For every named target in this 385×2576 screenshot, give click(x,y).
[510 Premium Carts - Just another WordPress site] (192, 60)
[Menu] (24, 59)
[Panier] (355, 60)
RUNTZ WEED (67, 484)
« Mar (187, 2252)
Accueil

—————

- _EXERCISE GOAL_: Could you set down each entry above word for word?

- _EXPECTED OUTPUT_:
For every named target in this 385×2576 screenshot, give click(x,y).
[510 Premium Carts - Just another WordPress site] (192, 60)
[Menu] (24, 59)
[Panier] (355, 60)
RUNTZ WEED (67, 484)
« Mar (187, 2252)
Accueil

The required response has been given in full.